Esco dal nuovo lavoro (sì, ho un nuovo lavoro, il quarto nel giro di un anno ma non è facile trovare lavoro a sessanta anni e di questi tempi) con una giovane collega. Lei ha venti anni. Parliamo del nostro contratto, che ancora dobbiamo studiare bene, fatto di formule strane, guadagni così ma se sbagli ti tolgono il premio di merito, se non fai un tot di lavoro all’ora ti tolgono il premio di produzione e se ti assenti per più del 65 per cento (cioè se ti ammali o se sei in ferie) ti tolgono il premio presenza e lo stipendio diventa sempre meno. Non è etico, conveniamo, ma ci si passa sopra.
Perché il mio lavoro precedente era pagato ancora meno e le ferie e la
malattia manco le avevo. E i suoi precedenti lavori sono stati tutti in
nero. D’altra parte, io sono una vecchia esodata e lei una giovane
senza esperienza, ci si passa sopra, almeno uno straccio di lavoro con uno
straccio di contratto l’abbiamo. Lei mi racconta di un amico dei suoi, chef di
rango, che ha perso il lavoro e che ora lavora per dodici ore a cinquecento
euro al mese. Ma ha famiglia, ci passa sopra.

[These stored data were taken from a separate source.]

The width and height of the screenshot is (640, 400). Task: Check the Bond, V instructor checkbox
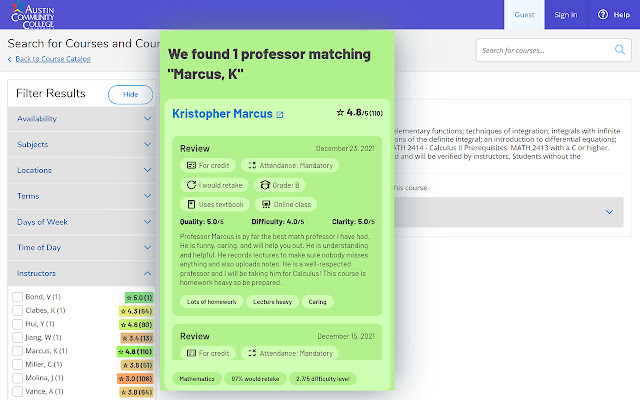[17, 297]
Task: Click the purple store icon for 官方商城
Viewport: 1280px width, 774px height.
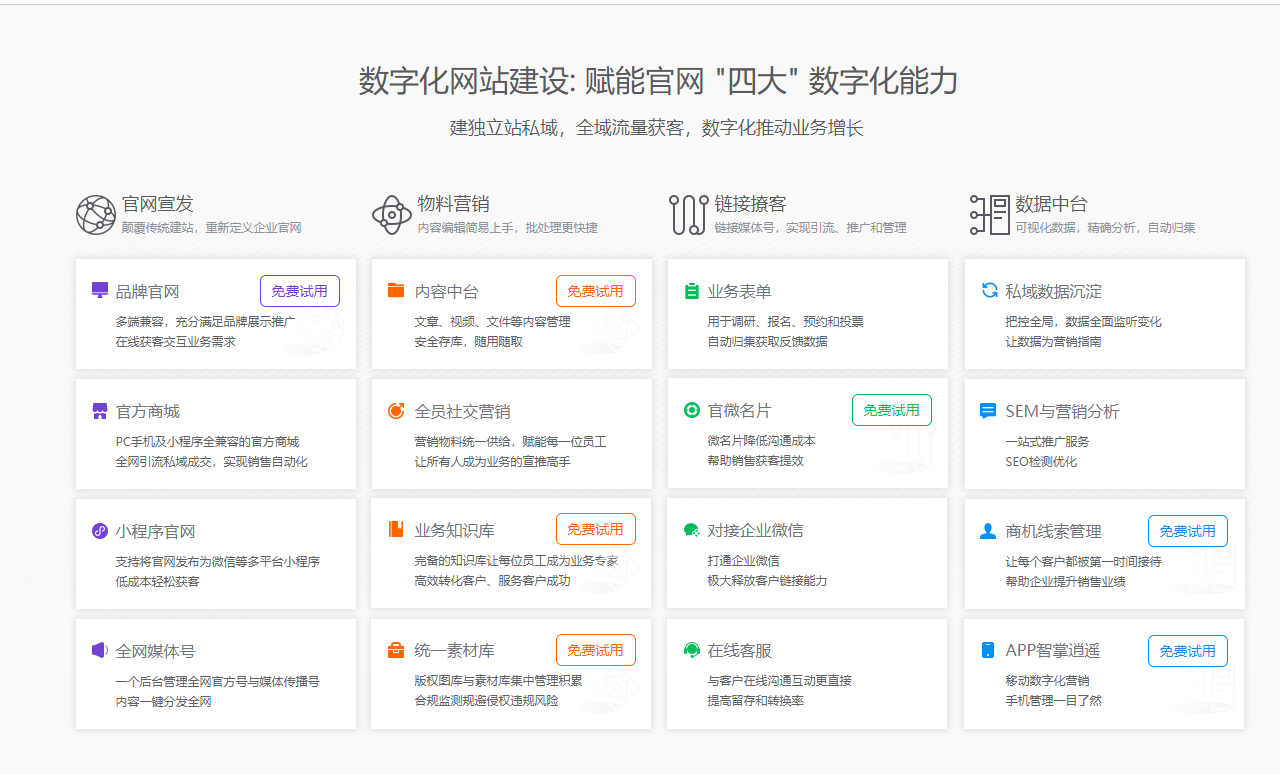Action: (99, 411)
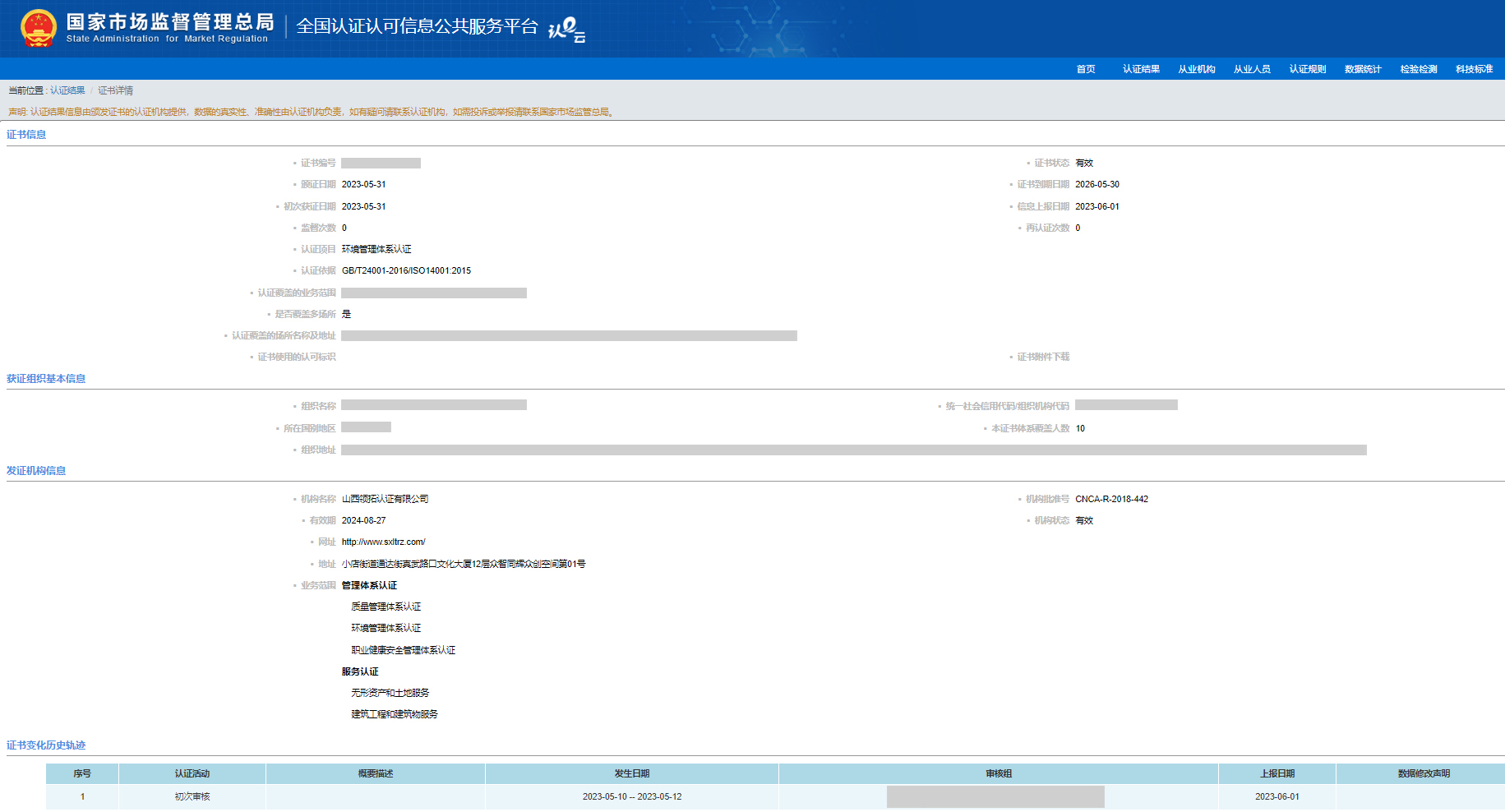
Task: Open 认证结果 in the top navigation bar
Action: (1141, 69)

Io le racconto di quando avevo la sua età e un posto sicuro, una valida
retribuzione, dei diritti garantiti. Queste cose, ormai, non esistono più, ma
ci si passa sopra. Con il tormento nello stomaco ma ci si passa sopra.
Lei si chiede se potrà ottenere un giorno di ferie a fine mese, è
preoccupata, deve dare un esame in università. Io le racconto che, una volta,
il permesso per esami universitari era obbligatorio, l’azienda non poteva
opporsi. Ed era retribuito. Lei dice che, pazienza, perderà il premio presenza.
Ci passerà sopra.
Io non le dico che lunedì sarà il mio compleanno e che mi sarebbe
piaciuto rimanere a casa per passare una giornata tranquilla (il lavoro è
bellissimo ma complicato e stressante). Figurati, il compleanno… Chiaro che ci
passo sopra.
Ci salutiamo in fretta, sono le due, mangeremo alle tre, lavoriamo su
turni, gli orari tutti sballati, ogni giorno diversi, il pranzo è un
optional, non hai tempo, lo stomaco ti si rovina ma ci passi sopra. Tanto
io prendo già il gastroprotettore.
Torno a casa a studiare perché, sì, devi raggiungere un premio
produzione ma nessuno ha tempo di spiegarti niente, mentre sono tutti occupati
a produrre, il tempo libero lo devi utilizzare per cercare di capire cosa devi
fare. Ma non è un problema, una volta che avrò imparato avrò anche del tempo
libero, quindi ci passo sopra.
Nel lungo viaggio di ritorno in metropolitana (sì, il luogo di lavoro è
lontano ma a questo, ovvio, ci passo proprio sopra) leggo le notizie. E leggo
di un giovane uomo, padre di famiglia, che si batte per i diritti dei
lavoratori. Coraggiosamente, al giorno d’oggi. Lui non ci passa sopra. E sopra
gli passa un camion. E muore. Perché questo è quello che succede, ormai, in Italia, se non ci
passi sopra. Succede che ti passano sopra.